What is the difference between continuous improvement and continual improvement?

Nik LemmensBusiness Analysis1 Comment

continuous improvement and continual improvement

What is the difference between continuous improvement and continual improvement?

What’s the difference between continuous improvement and continual improvement? Is it mere semantics or something far more important?

All too often these terms are used interchangeably, however, there is a subtle but very important difference between them.

Both are focused on improving quality of processes and therefore productivity of an organisation. But they are not the same thing, although it’s not always clear to distinguish between the two as there is overlap.

Continuous improvement in the business sense relates to constantly driving change and incremental improvements.

Continual improvement means changes happening over a prolonged period time but in more distinct stages.

When reading other posts and literature on the topic the terms can be used loosely, which makes it all the more confusing. Here’s a brief overview that attempts to strip back the labels to their simple meanings.
The difference between continuous improvement and continual improvement
What is continuous improvement?

Continuous improvement is a technique for boosting efficiency of a process by cutting out waste and activities which do not add value. It refers to activity that continuously improves the functions of all employees or processes. It can be seen therefore as an ongoing effort in developing products, services or processes.

Embodied in continuous improvement are concepts such as the Japanese ‘kaizen’, Lean and 5S. It can be seen as a rolling, gradual, linear approach to improving business processes.

Quite simply it can be defined as the concept of “getting better all the time”.
What is continual improvement?

Continual improvement is premised on the thinking of W. Edwards Deming and his work with Japanese industry in the post-war period.

Things like the Shewhart cycle and later the Plan-Do-Study-Act (PDSA) cycle were the basis of his work on quality management and hold fast today in the field of continual improvement. Today’s frameworks also include the likes of COBIT and ITIL.

Continual improvements means always improving, but doing it in stages – discrete jumps rather than granular change.

Continuous improvement is really only one aspect of continual improvement, which may also include ‘discontinuous’ improvements that could be radical or innovative – such as business process reengineering.
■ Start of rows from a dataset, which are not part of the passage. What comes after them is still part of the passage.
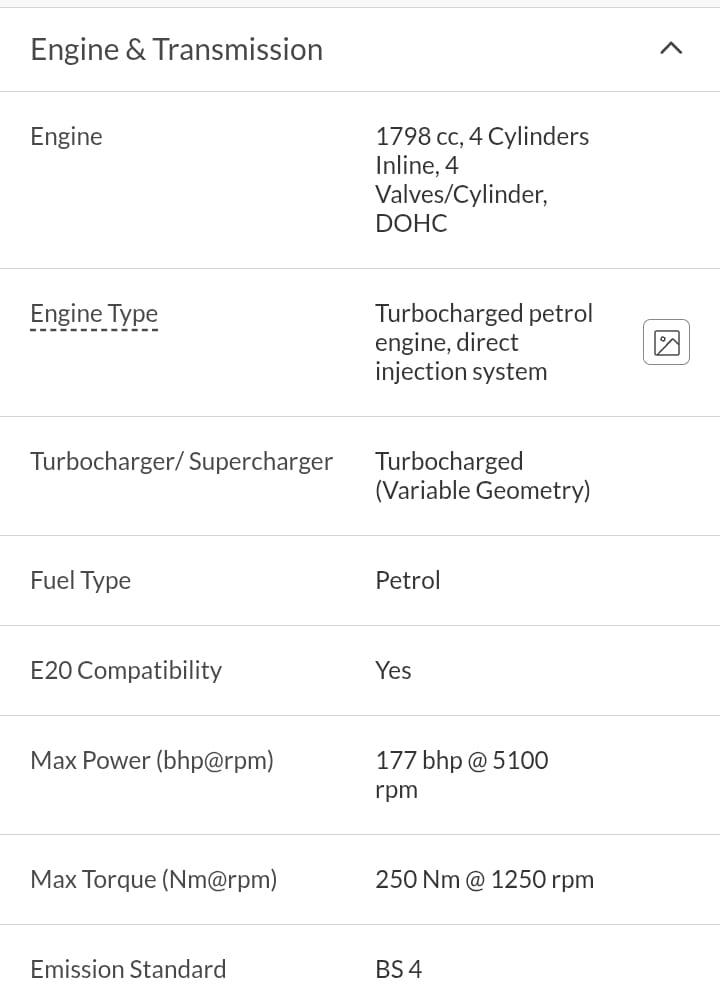Select the Fuel Type label
This screenshot has height=1002, width=720.
click(80, 580)
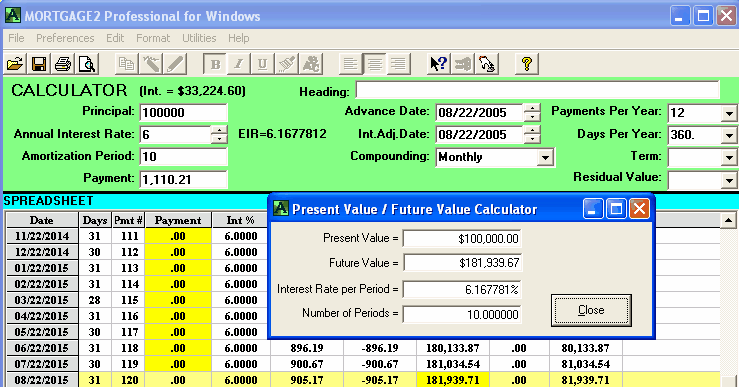The image size is (739, 387).
Task: Select the paintbrush format icon
Action: point(287,64)
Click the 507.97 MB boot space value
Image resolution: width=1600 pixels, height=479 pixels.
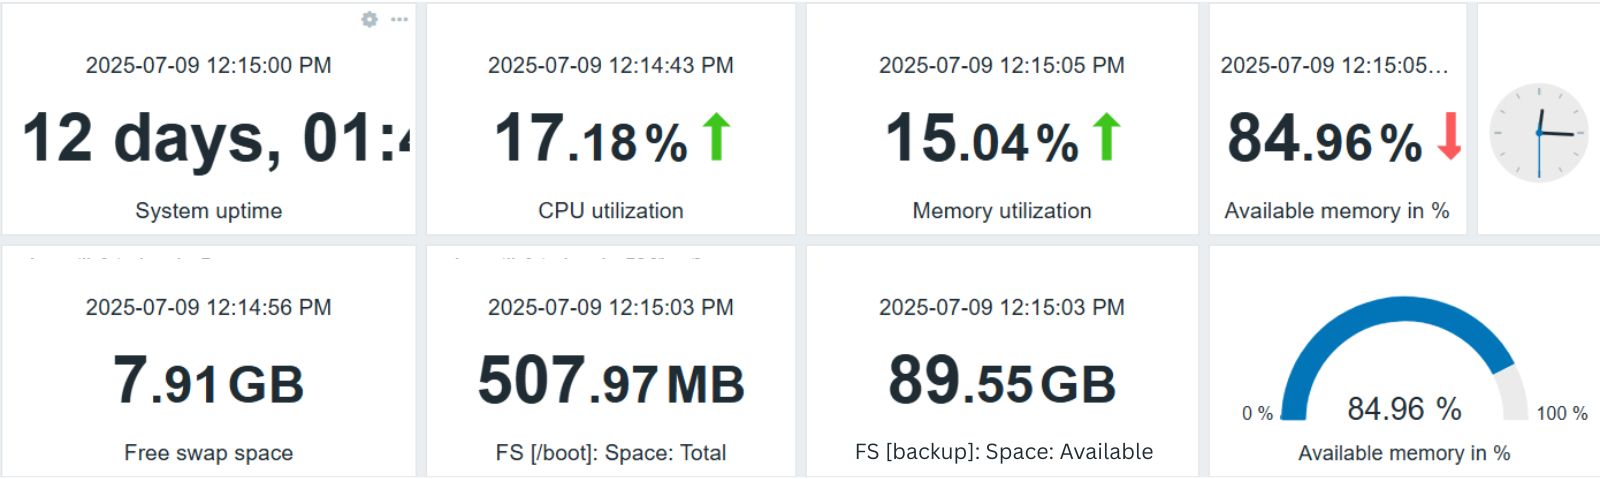point(611,381)
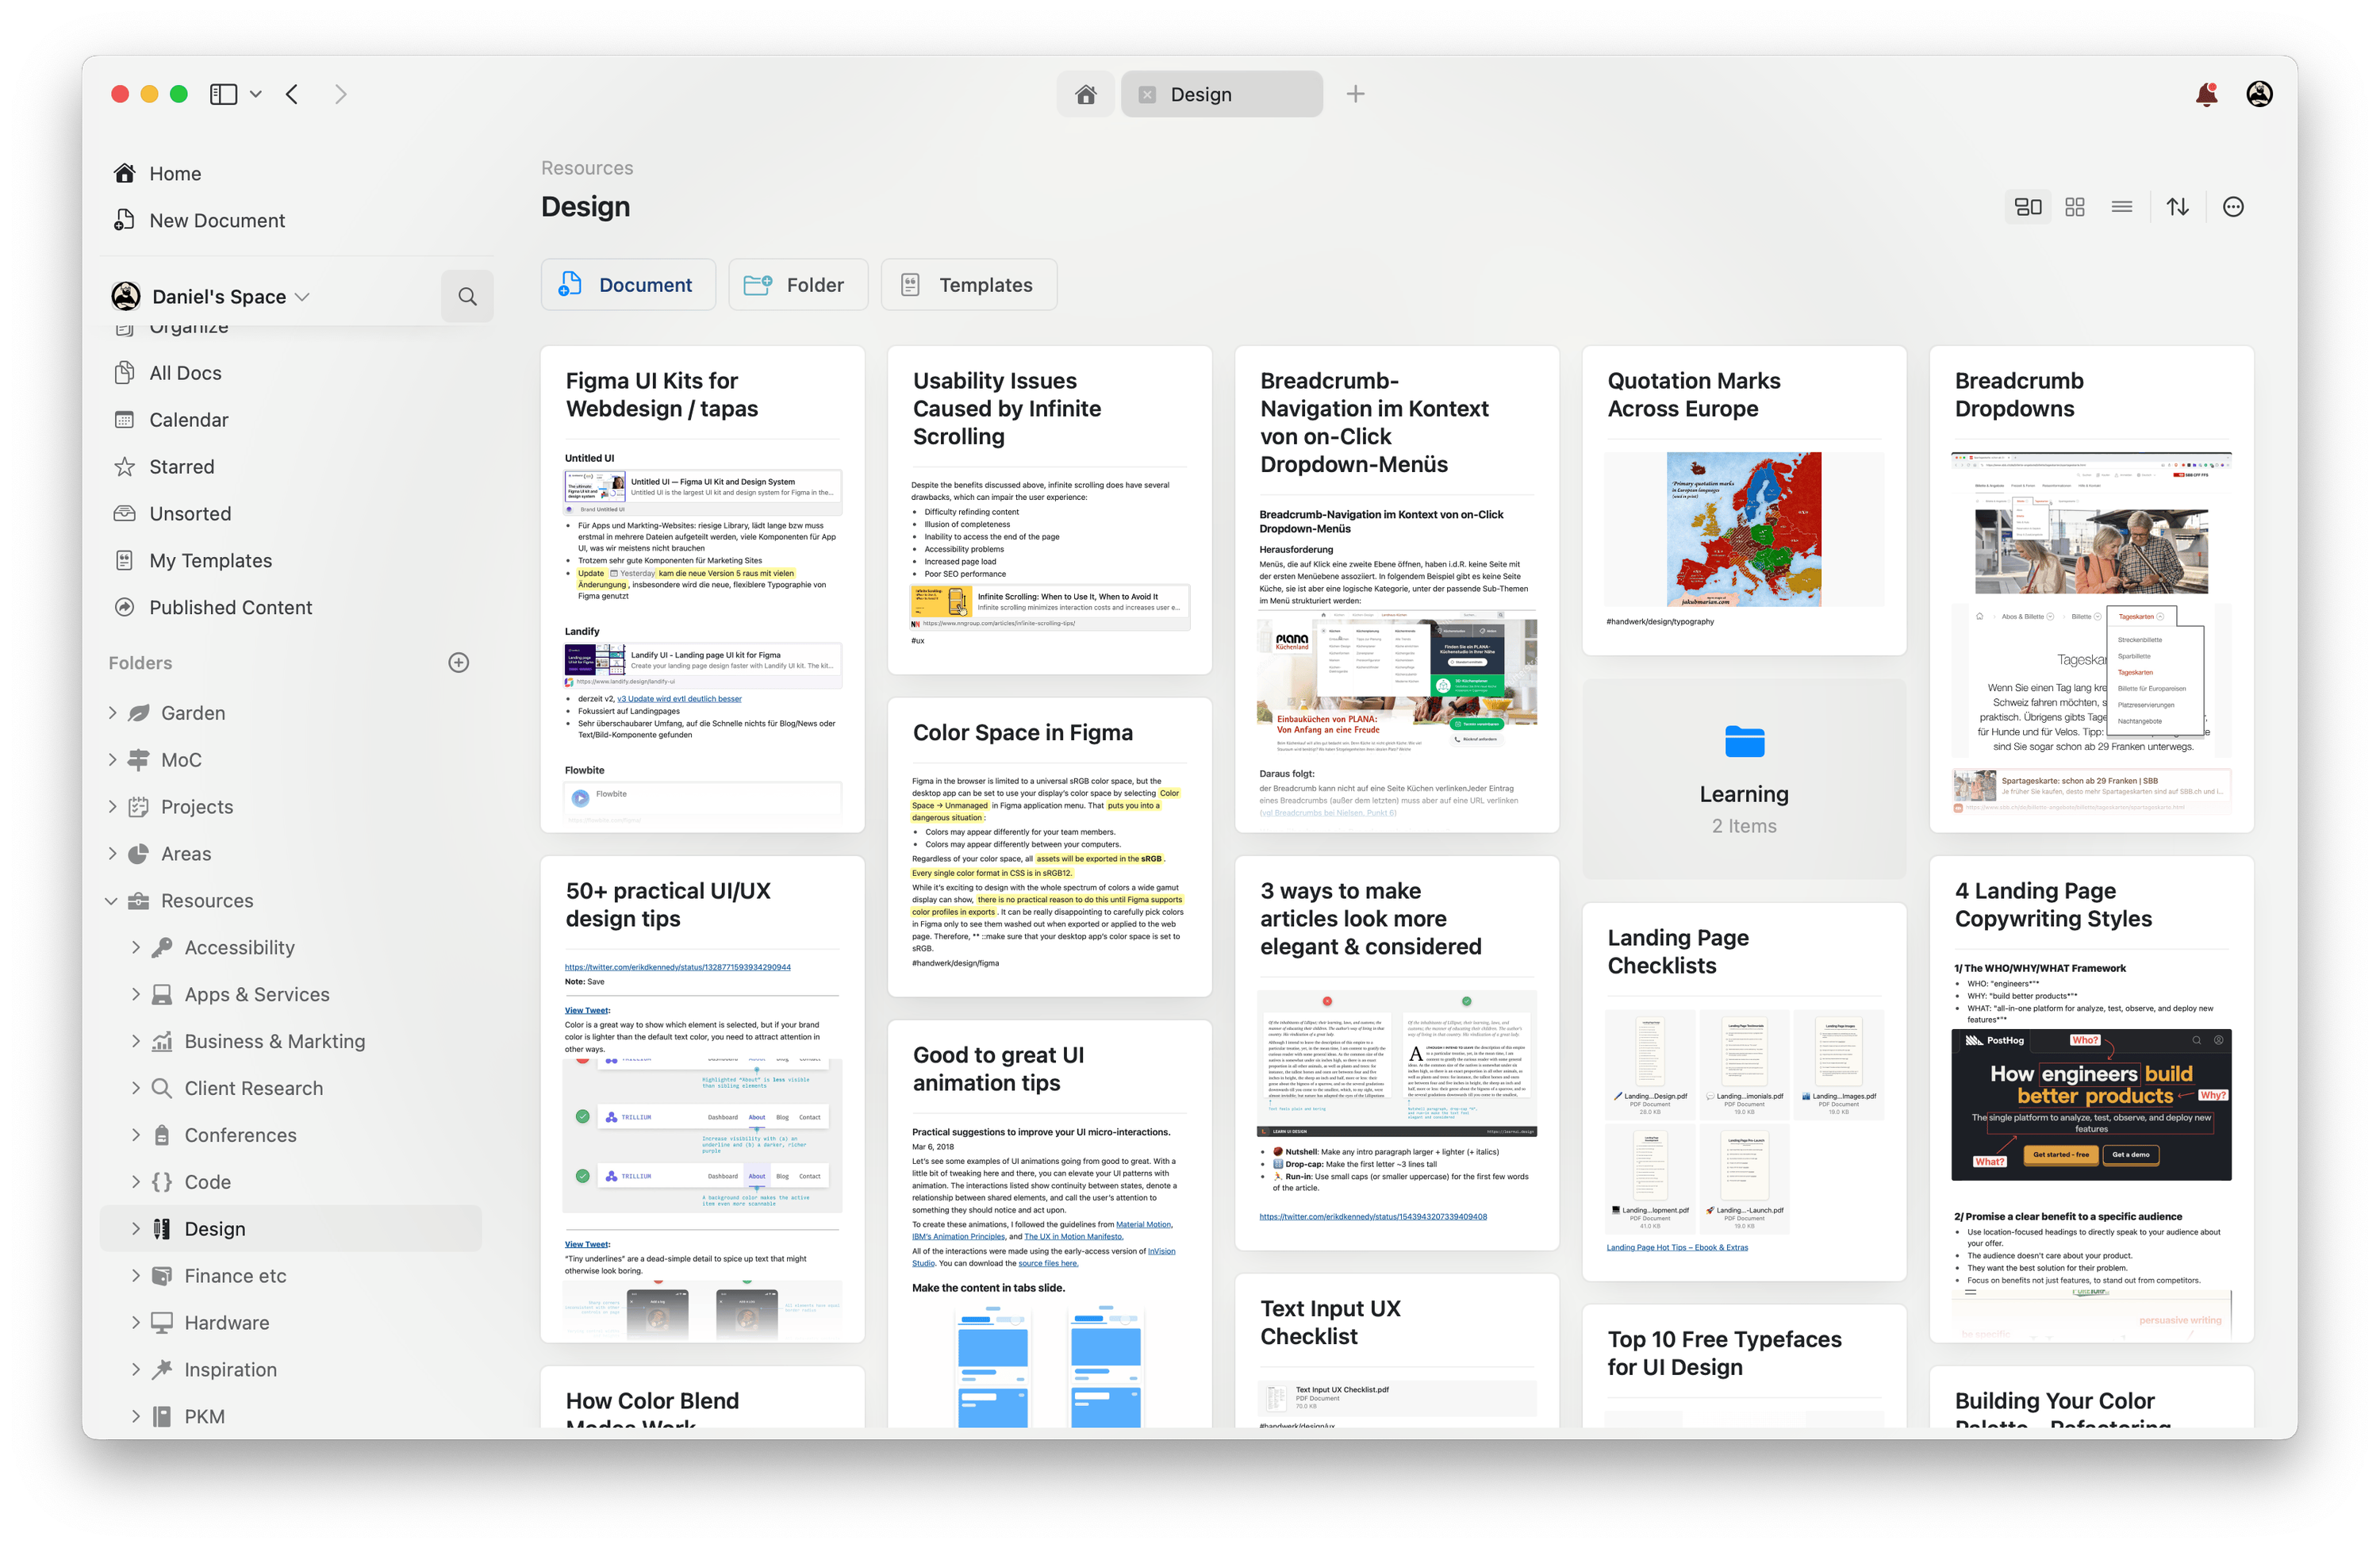Select the Starred section

(x=180, y=465)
Continual improvement is an essential requirement – it’s one of the eight principles of the ISO9001 framework. “Continual improvement of the organization’s overall performance should be a permanent objective of the organization,” it states. ‘Continuous’ improvement may be a part of that, but not necessarily.

While continuous improvement is focused on small, gradual changes leading to better processes and productivity, continual improvement encompasses the broader concept of business process improvement in all its forms.